**WORK TASK:**
Give back the entries in full, exactly as they are written.

[Stored records]
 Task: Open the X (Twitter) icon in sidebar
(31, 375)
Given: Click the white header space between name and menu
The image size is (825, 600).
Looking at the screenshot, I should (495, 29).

**RESPONSE TO THIS EXERCISE:**
 Task: Open the X (Twitter) icon in sidebar
(31, 375)
Given: Click the white header space between name and menu
The image size is (825, 600).
Looking at the screenshot, I should (495, 29).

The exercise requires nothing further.